Булгаков не появляется в Подотделе. Его видят с Лариной в том кавказском кафе, где подают шашлыки с аракой.
Евангулов сам пишет ответ газете: «В тот вечер, когда произошло недоразумение, все билеты были проданы. Пускать же в зал зрителей сверх комплекта нельзя. Что же касается того, что Подотдел искусств старается продать билеты подороже, то довожу до сведения красноармейцев, что артисты совершено не заинтересованы в приходе денег в кассу, так как вся касса полностью, без вычетов, поступает в Народный банк. Артисты же получают свое жалованье, как все служащие. То, что посещать театр в первую очередь имеют право буржуи, неправда. Три раза в неделю идут бесплатные спектакли для красноармейцев…»
Евангулов склоняется над письмом. Он честный талантливый человек и понимает, что оно не во всем правдиво, смахивает на обычную отписку. Лучше о том концерте известно Булгакову, но куда он запропастился?
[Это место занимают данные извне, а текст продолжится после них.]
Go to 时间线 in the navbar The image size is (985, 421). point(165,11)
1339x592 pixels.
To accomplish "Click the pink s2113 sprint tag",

Начало мая. Во Владикавказе расцветает весна. Тепло. Деревья оживают после зимней стужи, покрываясь нежной зеленой листвой. Тася садится на скамейку в Александровском сквере. Рядом усаживается высокий стройный осетин и бросает на нее пламенные взгляды. По выправке – бывший белый офицер. Он уже несколько дней буквально преследует Тасю на улицах, на базаре, караулит у ее дома. Она хмуро и осуждающе смотрит на него, видя, что он хочет заговорить с нею. Он не решается. В душе Тася не против поговорить, чтобы отвести душу. Но она – ангел Миши, в любом случае, как бы он ни вел себя. Они повенчаны и не расходились. Она не жалеет, что поклялась быть его ангелом. Видимо, вообще трудно быть ангелом, тем более такого увлекающегося и интересного мужчины, как Миша. Лучше не думать о его Лариной. У нее по-детски наивные красивые глаза, чувственные руки, она привлекательна своеобразной мальчишеской угловатостью…
Внезапно Тася резко поднимается со скамейки. Она покажет Мише, что в трудные моменты тоже способна на эмоциональный взрыв. Она не собирается устраивать скандал, сцены ревности, а садится за письменный стол. Ее заметка через три дня появляется в газете «Коммунист». Заметка не столь иронична, как Мишина статья, но основана на факте и весьма парадоксальна: «На днях в советских учреждениях раздавался табак. Получили его только работники-мужчины, а работницы-женщины были лишены этого права. А разве женщина не несет одни с мужчиной повинности и ответственность? Советская власть старается сделать все, чтобы женщина чувствовала себя равноправной с мужчиной всюду – от фабрики до театральных подмостков, а кто-то пытается лишить ее этих прав, вернуть к старому униженному положению, мол, то, что позволено мужику, не позволено бабе. Таким мужчинам не должно быть дано право решать проблемы, связанные с мужчинами и женщинами, им не должно быть места в советских учреждениях».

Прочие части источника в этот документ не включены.